The Numbers Game – Take the index finger on your dominant hand and draw a capital letter “Q” on your forehead. Where did the tail on your Q land? Theorists believe that if it ended up over your right eyebrow, you’re presenting the letter as you would see it. You tend to lie less in life and you’re less likely to deceive others. If the tail is over your left eyebrow, you may want to consider becoming a con artist, because you’re probably a good liar. You’re presenting the letter how someone else would see it, meaning you’re also good at manipulating others’ opinions. One study has found that six out of every 10 people may lie during a 10-minute conversation, and in that conversation they’ll tell a lie every 30 seconds.
Host Jake Porway (@jakeporway) shows us that life is all about the numbers in this new series. Jake, a data scientist and National Geographic Emerging Explorer, reveals the surprising and fascinating statistical science at work behind everyday situations. The series explores the topics of toughness, superstition, skepticism, lying and desirability, among others, through mind-bending statistics, hilarious man-on-the-street experiments and interactive game play.

**Records provided:**

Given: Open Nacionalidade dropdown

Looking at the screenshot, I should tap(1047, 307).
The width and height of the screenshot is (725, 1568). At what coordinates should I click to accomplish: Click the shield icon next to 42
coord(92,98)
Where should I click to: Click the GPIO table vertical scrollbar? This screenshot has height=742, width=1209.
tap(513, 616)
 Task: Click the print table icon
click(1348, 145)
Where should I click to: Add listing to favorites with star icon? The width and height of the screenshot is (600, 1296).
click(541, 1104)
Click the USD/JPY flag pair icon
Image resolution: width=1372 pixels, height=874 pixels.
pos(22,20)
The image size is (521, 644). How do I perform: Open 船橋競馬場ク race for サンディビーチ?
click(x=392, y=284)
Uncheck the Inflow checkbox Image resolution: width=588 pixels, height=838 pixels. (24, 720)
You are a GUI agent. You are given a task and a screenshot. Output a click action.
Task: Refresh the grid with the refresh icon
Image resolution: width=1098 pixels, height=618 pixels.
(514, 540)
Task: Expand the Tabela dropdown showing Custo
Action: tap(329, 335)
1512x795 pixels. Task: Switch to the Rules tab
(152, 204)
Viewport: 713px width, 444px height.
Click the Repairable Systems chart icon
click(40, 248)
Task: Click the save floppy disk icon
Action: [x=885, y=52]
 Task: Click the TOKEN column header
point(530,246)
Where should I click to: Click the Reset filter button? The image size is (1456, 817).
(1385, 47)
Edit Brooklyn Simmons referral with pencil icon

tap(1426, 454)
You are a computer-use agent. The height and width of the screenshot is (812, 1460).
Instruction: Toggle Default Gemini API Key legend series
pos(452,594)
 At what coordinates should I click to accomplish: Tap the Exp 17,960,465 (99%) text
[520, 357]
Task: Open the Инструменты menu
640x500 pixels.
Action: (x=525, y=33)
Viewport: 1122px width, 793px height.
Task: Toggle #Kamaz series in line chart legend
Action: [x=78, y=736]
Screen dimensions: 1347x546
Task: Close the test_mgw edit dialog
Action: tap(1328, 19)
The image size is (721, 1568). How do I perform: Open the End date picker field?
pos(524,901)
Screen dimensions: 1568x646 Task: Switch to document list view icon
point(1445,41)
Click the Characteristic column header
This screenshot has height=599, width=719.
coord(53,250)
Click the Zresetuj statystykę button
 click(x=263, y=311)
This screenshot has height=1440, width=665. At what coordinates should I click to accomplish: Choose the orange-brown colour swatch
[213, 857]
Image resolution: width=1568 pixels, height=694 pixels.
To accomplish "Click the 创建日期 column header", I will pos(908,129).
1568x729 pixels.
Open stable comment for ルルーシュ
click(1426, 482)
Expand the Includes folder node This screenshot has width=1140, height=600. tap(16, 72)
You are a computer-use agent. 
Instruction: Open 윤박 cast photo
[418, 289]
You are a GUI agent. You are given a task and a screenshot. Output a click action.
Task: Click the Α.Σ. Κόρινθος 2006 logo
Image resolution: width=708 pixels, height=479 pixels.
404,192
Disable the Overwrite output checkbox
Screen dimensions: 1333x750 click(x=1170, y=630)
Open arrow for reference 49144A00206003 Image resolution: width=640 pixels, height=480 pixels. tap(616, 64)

**Activity:** From the Numbers Game text, reproduce word for word the part that opens with "Host Jake Porway" and closes with "interactive game play.".

**Your solution:**
Host Jake Porway (@jakeporway) shows us that life is all about the numbers in this new series. Jake, a data scientist and National Geographic Emerging Explorer, reveals the surprising and fascinating statistical science at work behind everyday situations. The series explores the topics of toughness, superstition, skepticism, lying and desirability, among others, through mind-bending statistics, hilarious man-on-the-street experiments and interactive game play.